For example, suppose you your Active Directory DNS name is domain.local. This is a common situation for Small Business Server customers. Since the .local top level domain is illegal or invalid, we can’t register that domain with a public Domain Registrar. However, we could register another domain, such as mydomain.net and use that as part of our split DNS.
You create a new DNS zone on your internal network DNS for the mydomain.net domain and you then register with a public Domain Registrar the mydomain.net domain. On both your internal and external DNS servers you create resource records for only those resources that will be accessed by both internal and external users.
Some resources that might be accessible to both internal and external network users include:
Suppose you have Microsoft Exchange and Microsoft SharePoint Portal Server on the corporate network. On the internal DNS server you create two Host (A) records in the mydomain.net DNS zone:
owa.mydomain.net (maps to private IP address on the corporate network)
sps.mydomain.net (maps to the private IP address on the corporate network)
On the public DNS server for the mydomain.net domain, you also create two Host (A) records:
owa.mydomain.net (maps to the public IP address used to access the private resource)
sps.mydomain.net (maps to the public IP address used to access the private resource)
The corporate network uses DHCP to assign IP addressing information to network hosts.
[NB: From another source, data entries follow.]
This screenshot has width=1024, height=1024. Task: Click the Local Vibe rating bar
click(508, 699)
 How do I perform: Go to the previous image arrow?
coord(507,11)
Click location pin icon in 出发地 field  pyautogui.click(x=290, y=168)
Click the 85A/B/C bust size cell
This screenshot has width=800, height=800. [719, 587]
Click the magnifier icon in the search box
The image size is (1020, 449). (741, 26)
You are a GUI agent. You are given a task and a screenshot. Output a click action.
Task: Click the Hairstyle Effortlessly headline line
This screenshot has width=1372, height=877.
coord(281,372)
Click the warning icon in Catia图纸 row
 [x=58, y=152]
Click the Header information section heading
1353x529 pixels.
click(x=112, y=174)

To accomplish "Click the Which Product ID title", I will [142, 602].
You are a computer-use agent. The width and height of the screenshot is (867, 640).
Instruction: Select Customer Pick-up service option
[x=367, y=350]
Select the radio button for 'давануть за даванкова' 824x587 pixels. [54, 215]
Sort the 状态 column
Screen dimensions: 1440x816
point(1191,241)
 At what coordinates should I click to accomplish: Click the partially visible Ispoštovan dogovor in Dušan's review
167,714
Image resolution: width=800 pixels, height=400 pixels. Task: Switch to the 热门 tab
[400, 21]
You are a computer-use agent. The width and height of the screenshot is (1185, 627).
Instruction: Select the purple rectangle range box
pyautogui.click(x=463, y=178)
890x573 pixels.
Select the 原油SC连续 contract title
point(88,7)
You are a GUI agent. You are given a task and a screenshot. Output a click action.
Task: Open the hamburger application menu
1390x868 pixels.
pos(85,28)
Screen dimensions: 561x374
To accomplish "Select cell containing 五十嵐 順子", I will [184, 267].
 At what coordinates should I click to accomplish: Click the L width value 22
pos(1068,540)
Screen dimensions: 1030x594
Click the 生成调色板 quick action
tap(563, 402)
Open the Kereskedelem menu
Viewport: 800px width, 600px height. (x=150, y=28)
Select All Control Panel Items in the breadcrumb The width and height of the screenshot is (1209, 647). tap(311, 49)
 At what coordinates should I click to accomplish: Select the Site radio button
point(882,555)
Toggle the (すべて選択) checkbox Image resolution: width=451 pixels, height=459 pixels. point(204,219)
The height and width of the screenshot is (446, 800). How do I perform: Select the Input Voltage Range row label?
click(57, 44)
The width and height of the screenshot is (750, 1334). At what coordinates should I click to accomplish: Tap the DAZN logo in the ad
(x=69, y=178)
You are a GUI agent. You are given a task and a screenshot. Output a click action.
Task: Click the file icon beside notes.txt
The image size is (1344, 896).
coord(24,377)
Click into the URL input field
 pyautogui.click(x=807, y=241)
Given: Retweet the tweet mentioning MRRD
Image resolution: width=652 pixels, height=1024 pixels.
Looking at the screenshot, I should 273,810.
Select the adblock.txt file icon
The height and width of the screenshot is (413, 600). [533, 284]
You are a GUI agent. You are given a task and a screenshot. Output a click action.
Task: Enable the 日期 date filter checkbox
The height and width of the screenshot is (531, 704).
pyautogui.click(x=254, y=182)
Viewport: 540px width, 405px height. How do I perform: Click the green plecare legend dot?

The DHCP server assigns the IP address of the internal DNS server to hosts on the corporate network. The DNS servers assigned to the corporate network hosts are authoritative for both the domain.local and mydomain.net domains. When users on the corporate network connect to owa.mydomain.net they directly access the OWA site on the corporate network, bypassing the firewall or any other device used to provide public access to the OWA site.
When users move from the corporate network to an external network, they connect to the external network LAN or ISP and receive IP addressing information via DHCP. The external host is assigned a DNS server that can resolve Internet host names. When the external network user connects to owa.mydomain.net, the DNS server provides the external network host the public address you configured for that resource in the external DNS server authoritative for the mydomain.net domain.
The figure below shows the DNS and connect actions for both internal and external hosts utilizing the split DNS infrastructure.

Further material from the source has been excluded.